Five Inconvenient Truths about REST: 2 — HTTP Verbs ≠ “REST Verbs”
Reuse is often a good thing, but only as long as the mismatch between your needs and the functionality offered by the tool is relatively small. There’s definitely a lot of merit in reusing the HTTP verbs as “REST verbs”, but there are many drawbacks too. The general confusion about when to use POST or PUT is just one example, but one that can be overcome. There are other and more serious problems with using HTTP verbs as REST verbs.
There are two pieces of evidence that prove there’s a big problem with the HTTP verbs, especially when applied to RESTful webservices. The first piece is the section “Relationship between URL and HTTP Methods” on the Wikipedia page about REST, and comparable sections on other websites and tutorials. In the case of Wikipedia, there’s a table that tries to explain how the four main HTTP verbs GET, POST, PUT and DELETE should be used in the basic use cases of a RESTful API. Even though the table does a good job at explaining how the four verbs should be used, most novices at REST will get it wrong and make lots of errors in their first APIs. I know I did, and I’ve seen a lot of other people do it too.
In particular the use of the verbs PUT and POST creates a lot of confusion. A search on Google with the keywords REST PUT POST is my second piece of evidence that there’s a big problem with the HTTP verbs: it produces (at the time of this writing) about 491 million results, with many of the top results being links to questions on discussion forums about when to use PUT and POST.
I don’t know how much confusion there was about PUT and POST back in the days when HTTP verbs were just HTTP verbs. But my feeling is that it didn’t matter much, because it didn’t make much of a difference when someone mixed the two up. As long as the server was able to receive and process the HTML form, (almost) nobody cared whether it was done using a PUT or a POST. Nobody published HTTP APIs anyway, so you would have to be doing web scraping against a web site to find such errors. And even then you probably wouldn’t care much.
That changed with the advent of REST. Suddenly, people started to publish their REST APIs, and using the correct HTTP verb became a much larger issue as it carried part of the semantics of the methods in the API. Mixing two verbs up, or using one of them incorrectly in one way or another suddenly meant that your REST API became harder to read and harder to understand. That’s something different than forcing your users to submit HTML forms with the wrong HTTP method, as long as it happens under the hood anyway. What worked fine –or shall we say, at least “good enough”– for HTTP, became a big issue in REST.
One can wonder what would have happened if REST had created its own set of verbs, instead of reusing the HTTP verbs.

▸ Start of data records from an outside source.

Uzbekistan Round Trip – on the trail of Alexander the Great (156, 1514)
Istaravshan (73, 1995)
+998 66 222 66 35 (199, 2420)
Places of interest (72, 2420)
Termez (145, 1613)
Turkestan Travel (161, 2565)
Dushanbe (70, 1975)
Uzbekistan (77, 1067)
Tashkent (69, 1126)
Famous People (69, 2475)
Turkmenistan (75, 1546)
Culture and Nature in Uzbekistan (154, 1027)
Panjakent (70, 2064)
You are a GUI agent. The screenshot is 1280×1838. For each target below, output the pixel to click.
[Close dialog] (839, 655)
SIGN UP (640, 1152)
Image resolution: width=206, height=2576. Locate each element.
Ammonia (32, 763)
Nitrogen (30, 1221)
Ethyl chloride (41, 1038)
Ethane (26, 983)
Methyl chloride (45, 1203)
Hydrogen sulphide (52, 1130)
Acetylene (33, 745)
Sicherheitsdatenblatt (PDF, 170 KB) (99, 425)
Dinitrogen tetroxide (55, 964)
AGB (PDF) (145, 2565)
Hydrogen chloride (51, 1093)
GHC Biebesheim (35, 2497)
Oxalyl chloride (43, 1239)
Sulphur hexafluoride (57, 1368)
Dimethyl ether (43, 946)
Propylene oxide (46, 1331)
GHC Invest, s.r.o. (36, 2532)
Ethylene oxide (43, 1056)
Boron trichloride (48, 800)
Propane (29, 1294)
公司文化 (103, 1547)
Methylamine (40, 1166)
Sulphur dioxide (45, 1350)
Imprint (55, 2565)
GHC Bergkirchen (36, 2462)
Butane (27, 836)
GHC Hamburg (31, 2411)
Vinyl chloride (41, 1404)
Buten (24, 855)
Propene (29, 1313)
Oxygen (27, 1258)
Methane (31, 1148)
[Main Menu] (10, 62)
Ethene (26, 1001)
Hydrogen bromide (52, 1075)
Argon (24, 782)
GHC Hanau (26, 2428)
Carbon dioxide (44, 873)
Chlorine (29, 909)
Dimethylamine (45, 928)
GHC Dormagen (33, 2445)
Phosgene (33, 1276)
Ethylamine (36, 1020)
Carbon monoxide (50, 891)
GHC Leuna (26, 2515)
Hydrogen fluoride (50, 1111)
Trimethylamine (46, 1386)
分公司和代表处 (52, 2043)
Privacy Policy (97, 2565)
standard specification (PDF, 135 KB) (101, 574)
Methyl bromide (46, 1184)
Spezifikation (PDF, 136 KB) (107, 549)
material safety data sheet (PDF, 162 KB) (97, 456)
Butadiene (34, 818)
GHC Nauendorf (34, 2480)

Would we have ended up the same way, with lots of confusion between the REST version of PUT, and the REST version of POST? Or would we have found an alternative set of verbs that’s much easier to understand? An approach closer to CRUD would certainly have solved the PUT versus POST confusion, but then again, maybe CRUD would have generated another set of problems that’s even bigger?
Maybe a design from scratch would have resulted in a more extensible approach? Remember the example from my previous article, where I discussed what would be the correct HTTP verb for a one-time download. Being able to define a new verb (say, ONE-TIME-GET, or GET-AND-DELETE) with its own meaning would have been a cleaner solution than reusing GET. But doing so creates its own problems. In theory, you can extend HTTP with your own verbs, but often that’s a very risky business. Anybody who has tried to use one of the other HTTP verbs than GET, PUT, POST and DELETE in a REST API, like e.g. PATCH, knows how difficult that can be. That’s especially true when there are proxies and firewalls between your client and your server. I’ve tried it a couple of times, and I’m pretty sure I’d rather go for a slightly off GET before I would try to implement a ONE-TIME-GET.
The consequence is that when you’re designing RESTful webservices, the methods in your domain model have a tendency to converge to or at least include equivalents of GET, PUT, POST and DELETE. From a domain-driven design (DDD) perspective, that’s a bit of pitty, because you’d rather avoid such external forces on your design. The section “Relationships between Resources” on page 228 of Leonhard Richardson and Sam Ruby’s book RESTful Web Services is a good example of what this can lead to.
Still, I’m glad REST ended up using the HTTP verbs, in spite of the confusion around PUT and POST. After all, the HTTP verbs do have a well-defined and widely accepted meaning, and any other set of verbs would probably have brought its own confusion anyway. But more importantly: because of the reuse of the HTTP verbs, and the HTTP protocol in general, REST works well wherever HTTP works well. And it does handle 99.99% of the cases I’ve come across pretty well.